No, no, no...a thousand times no. The sun is like, well, hot...as in really hot. You will probably melt way before you reach the sun, and.... Put it this way. Have you ever been out in the sun on a really hot day? Bet you were sweating buckets. And we are 93,000,000 miles away from the sun.
And who would want to land on the sun? There are other perfectly good planets to land on. And our moon haven't been visited for some time now. And if you really want to try landing on the Sun, try landing on Venus first. It has a mean surface temperature of over 460 degree C, which is a good warm up, and it has a nice rocky surface to land on.
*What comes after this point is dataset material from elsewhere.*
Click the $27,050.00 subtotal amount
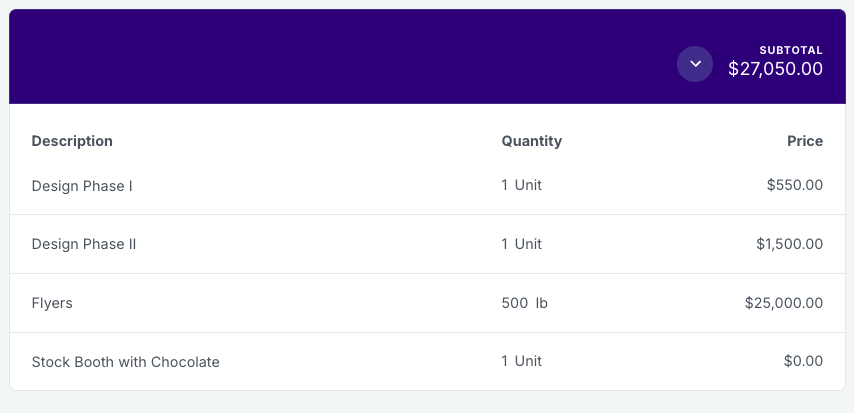The width and height of the screenshot is (854, 413). tap(776, 69)
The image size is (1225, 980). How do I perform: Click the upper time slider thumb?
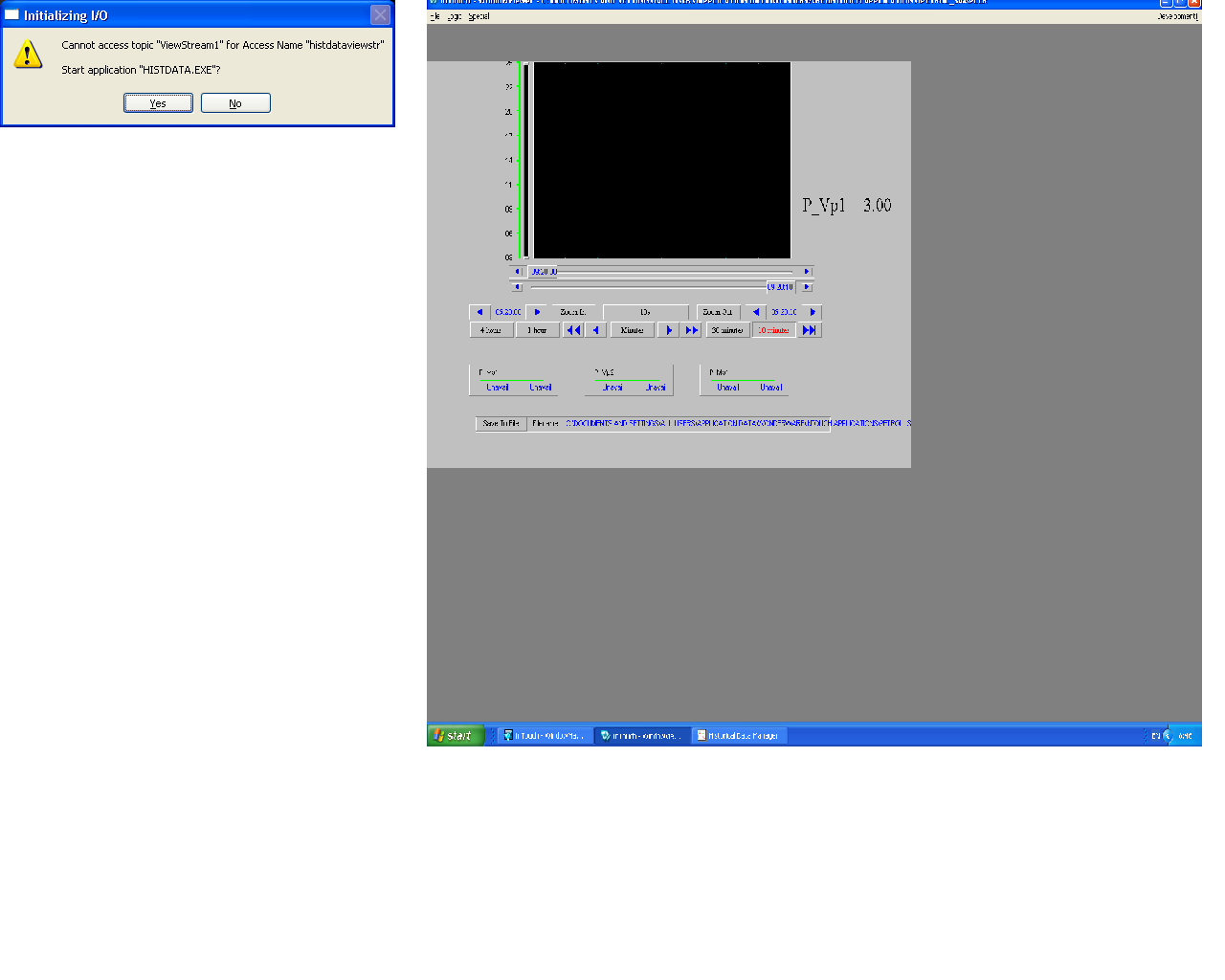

Okay, that was the obvious answer. But if we ignore the obvious and really consider the possibility, what would we find?
When we think of landing on something, we think of something like a spaceship or an airplane landing on a solid surface. But think of a seaplane. It doesn't need a solid surface. The ocean's surface will do just fine.
It's just a matter of simple physics. To get an object to land on another, the landing object just has to be less dense than the object landed on.
Which means that it is possible to land on air. Drop a balloon from space. It will fall towards the Earth and at some point, it will stop falling. It would have "landed".
Do the same on the Sun, and you would have landed a balloon on the Sun!
The balloon would have to be made of tantalum hafnium carbide, which is the material with the highest melting point at 4215 degrees Centigrade, or 7619 degrees Fahrenheit. You will have to drop the balloon about 500km above the surface of the Sun, where the temperature is a cool 4000 Kelvin or 4273 degree C. It is still about 50 degrees above the melting point of the balloon, so don't forget to pray when you release the balloon. :)
But how you are going to get the balloon through the corona, which has a temperature of several million Kelvins, to drop your balloon is the subject of another hub.